За тем, что происходило в течение следующих секунд, Курт пронаблюдал с удовольствием; каждый из нанесенных его подопечным ударов был узнаваем, проведен четко, фактически без помарок, и как преподаватель он мог бы собою гордиться. То есть, придраться, само собою, было к чему, однако же, как учили еще в академии, главное — это результат…
— Господи… — выдавила Барбара, глядя на раскинувшуюся по полу у стола тушу неверяще и испуганно; кровь, сбегающая из носа туши, неотвратимо марала пол.
— Вообще, — заметил Курт, поднимаясь и аккуратно переступая через неподвижную руку, — удар в колено должен был быть чуть сильнее и немного правее.
— Тогда это перелом, — откликнулся Бруно, пытаясь держаться спокойно, однако нельзя было не уловить едва заметной дрожи в нарочито невозмутимом голосе. — А ему семью кормить… Прости, что так вышло, Барбара.
— Уходи, — попросила она почти с мольбой. — Я очень рада была тебя увидеть, правда, только иди. Уходи, пока не очнулся, ради Бога.
— Очнется он не скоро, — возразил тот и, склонившись, неуклюже чмокнул сестру в макушку. — Но мне правда пора. Теперь… не знаю, когда свидимся.
— Понимаю; иди, — повторила Барбара, буквально выпихивая его за дверь, и довольно сильным толчком направила Курта следом. — Идите. Прощай, Бруно.
— Прощай, — выговорил он уже закрытой створке и, вздохнув, развернулся к лошадям, терпеливо дожидавшимся у двери.
— Все прошло не так, да? — вместо него отметил Курт спустя несколько минут, когда низенький домик остался далеко; тот снова разразился вздохом, неопределенно дернув плечом.
— «Так» оно пройти и не могло, — откликнулся Бруно негромко. — В этой семье всегда все было не так.
— Особенно для тебя, верно? И сёстры — ведьмы, и братья звери…
— Касаемо одного из них я не ошибся, ведь так?.. Черт, всю жизнь об этом мечтал, — вдруг выдохнул тот, неловко улыбнувшись, глядя на свою чуть подрагивающую руку с удивлением, словно все, что этой рукой было сотворено, произошло помимо его власти над нею. — А с духом собрался, только когда проглотить было уже нельзя.
— И когда сумел, — докончил Курт наставительно. — А иначе смысл? С достоинством огрести по сусалам?
Тот наморщился, потирая локоть, врезавшийся в переносицу Карла, и осторожно покрутил рукой.
— Кажется, я повредил сустав, — пожаловался Бруно со вздохом. — Болит.
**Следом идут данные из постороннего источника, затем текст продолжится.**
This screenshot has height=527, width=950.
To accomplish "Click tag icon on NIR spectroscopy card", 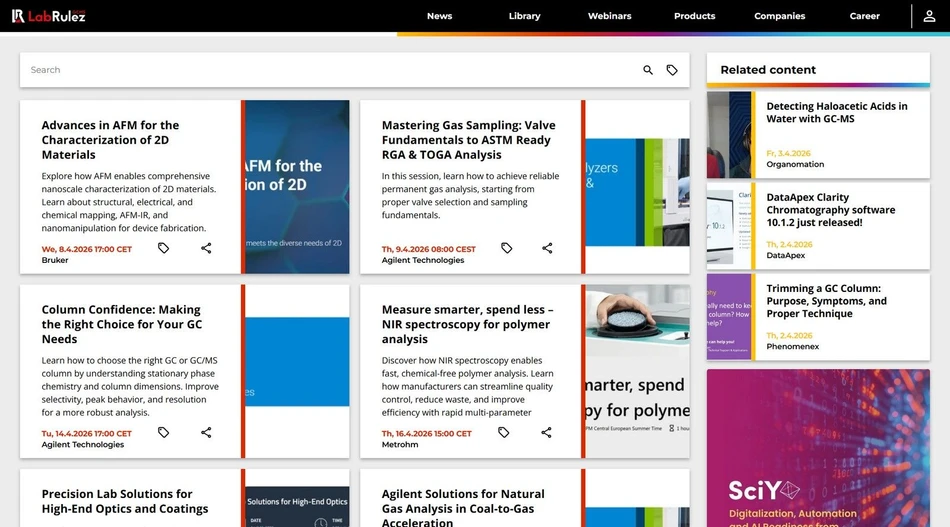I will tap(504, 432).
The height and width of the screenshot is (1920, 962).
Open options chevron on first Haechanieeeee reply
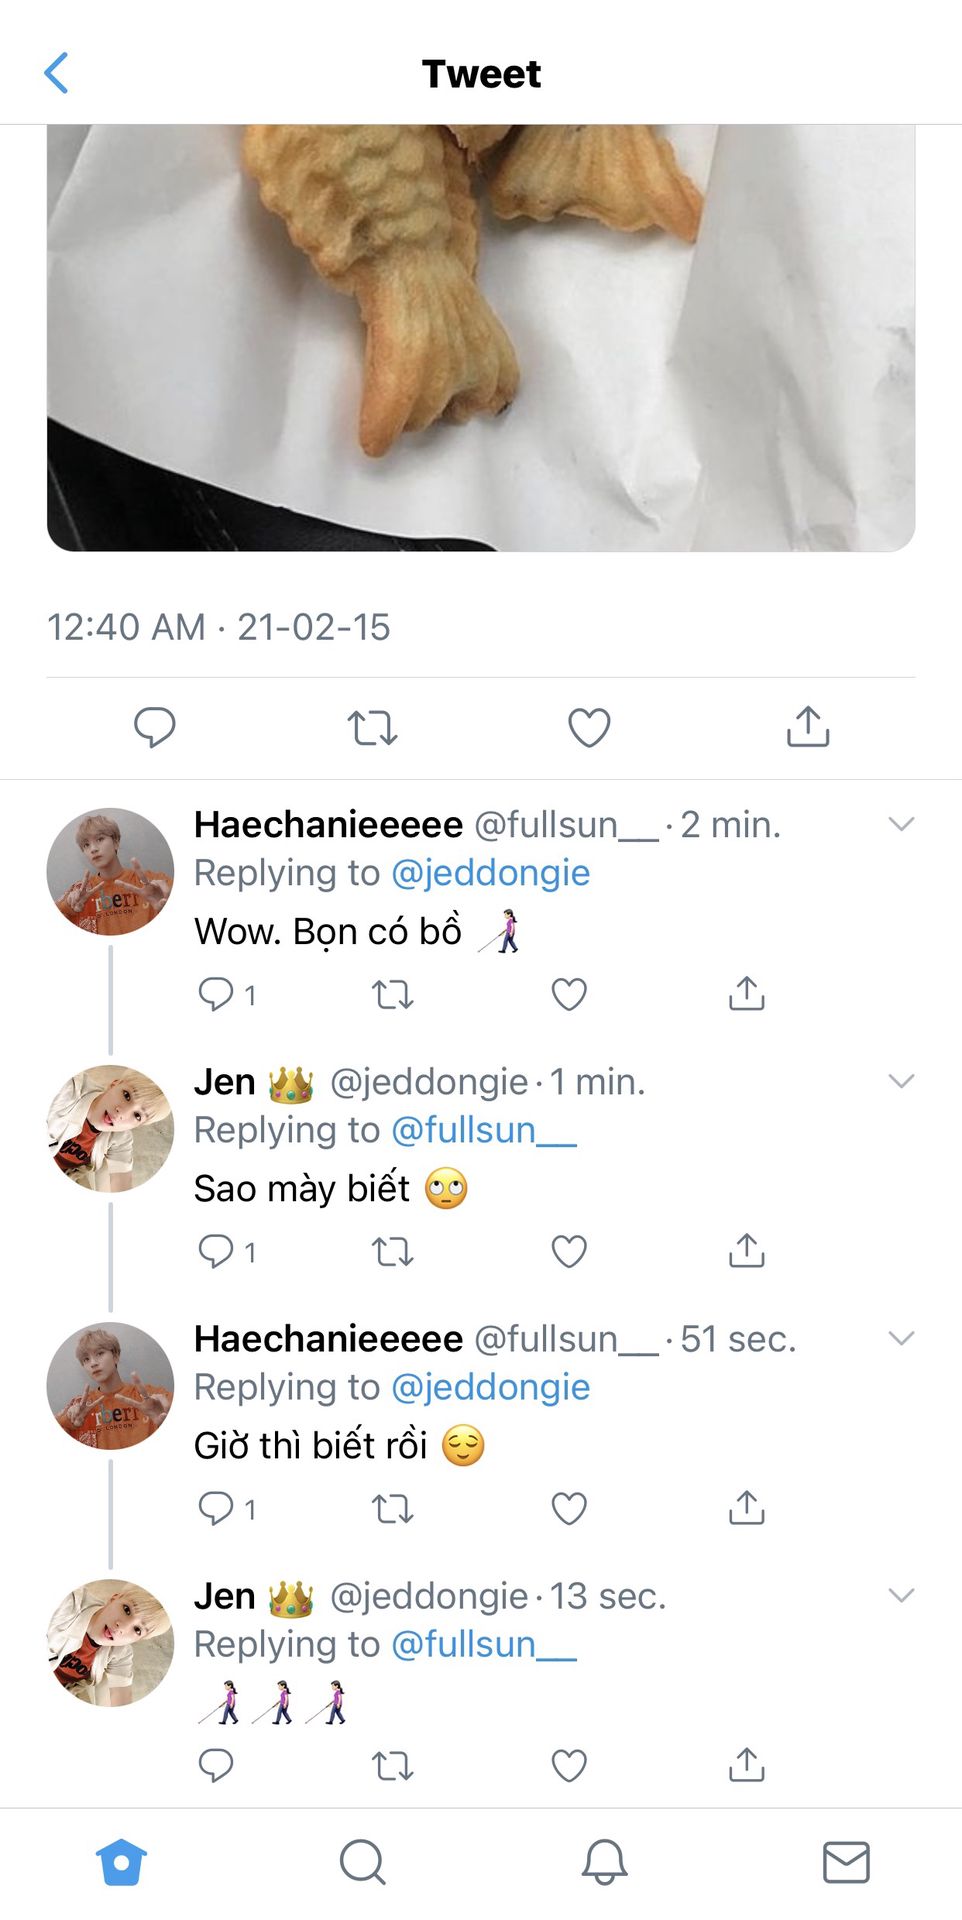click(901, 824)
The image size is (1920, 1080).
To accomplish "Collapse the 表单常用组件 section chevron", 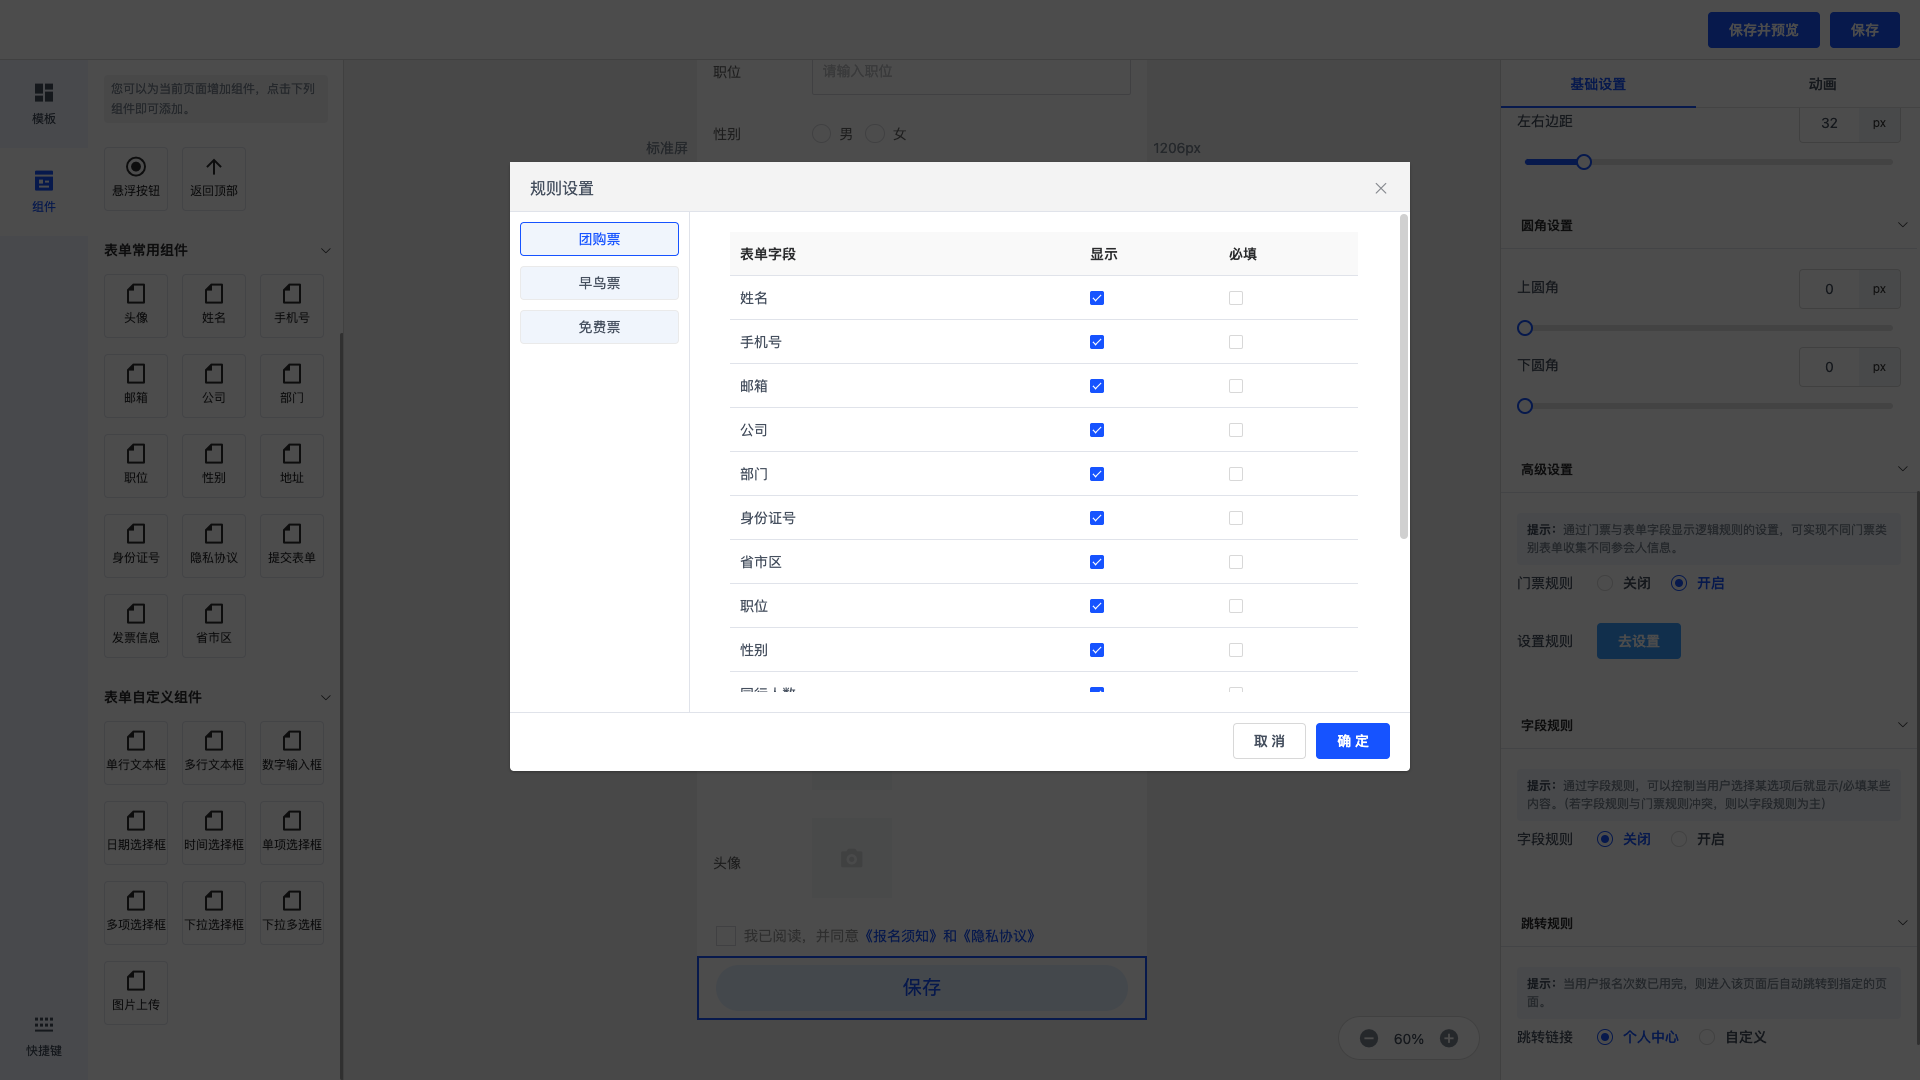I will tap(325, 250).
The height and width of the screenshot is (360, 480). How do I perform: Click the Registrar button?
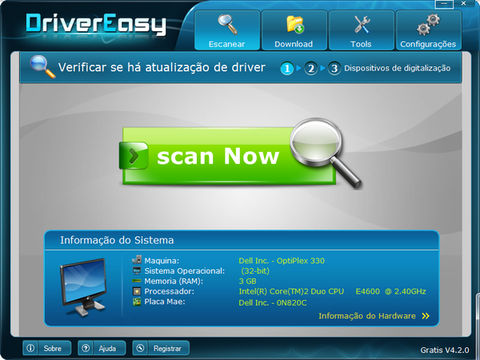click(161, 348)
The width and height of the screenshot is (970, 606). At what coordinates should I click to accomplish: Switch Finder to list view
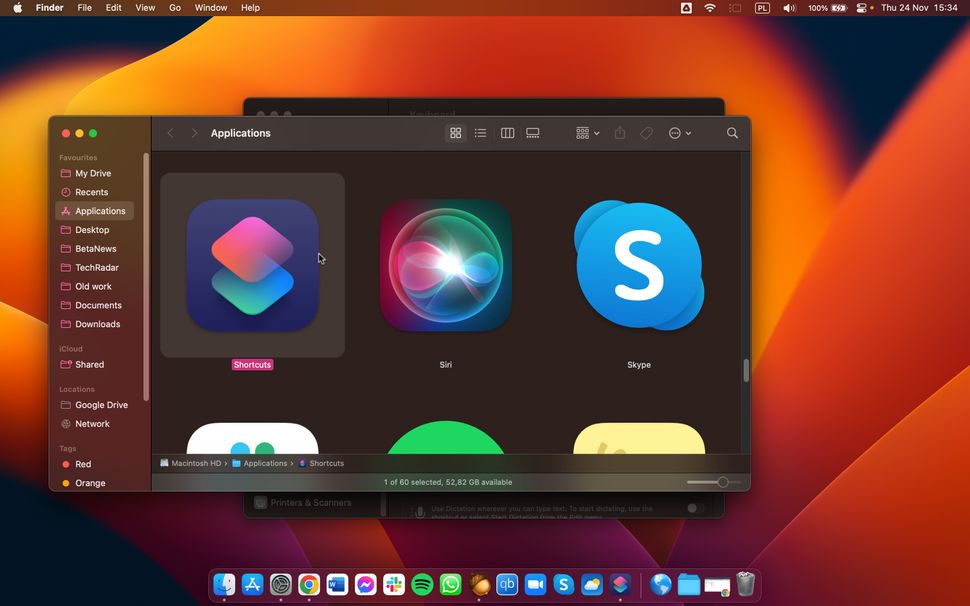click(x=480, y=132)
— А как общее самочувствие?
— Хочу быть сиротой, — пробормотал тот; Курт скосился в его сторону, покривив губы в непонятной гримасе, и молча тронул курьерского шагать быстрее.
Глава 16
Ланц отыскался не с первой попытки в одном из трех трактиров под двусмысленным в данной ситуации названием «Молящаяся мышь», впрямь не на шутку усталым и понурым, и его оживление при появлении младших было по большей части напускным; лишь теперь Курту пришло вдруг в голову, что жалобы на страдающие в тумане суставы могли быть не совсем притворными — о далеко не юношеском возрасте старшего сослуживца он частенько забывал при виде его обыкновенной бодрости и беззаботности, к тому же, на фоне Вальтера Керна любой житель Кельна казался мальчишкой. Сейчас Ланц был бледен и сонен, однако новости были выслушаны с вниманием и тщанием, предложение навестить упомянутого Барбарой святого отца встречено с готовностью, а просьба дать и вновь прибывшим время на короткий завтрак отвергнуто с издевательским равнодушием.
Расположение домика отца Юргена Бруно припомнил с некоторым усилием, и когда вся троица добралась, наконец, до приземистого строения, долго ожидать его появления, как того опасались вначале, не довелось — даже уходящий из церкви последним священник уже давно, по словам дородного не по летам служки, пребывал дома и изволил вкушать. Троих пришельцев впустили в дом тут же, не интересуясь целью визита и именами — служка оказался еще и не по возрасту сообразительным, печенкой чуя того, кто может в ответ на все его вопросы выразиться коротко, предельно ясно, но обидно, и, судя по всему, эти наблюдения не преминул изложить своему духовному отцу, ибо к гостям тот вышел немедленно. На предъявленный ему Ланцем Знак он взглянул обреченно, вмиг побледнев, и тяжело вздохнул.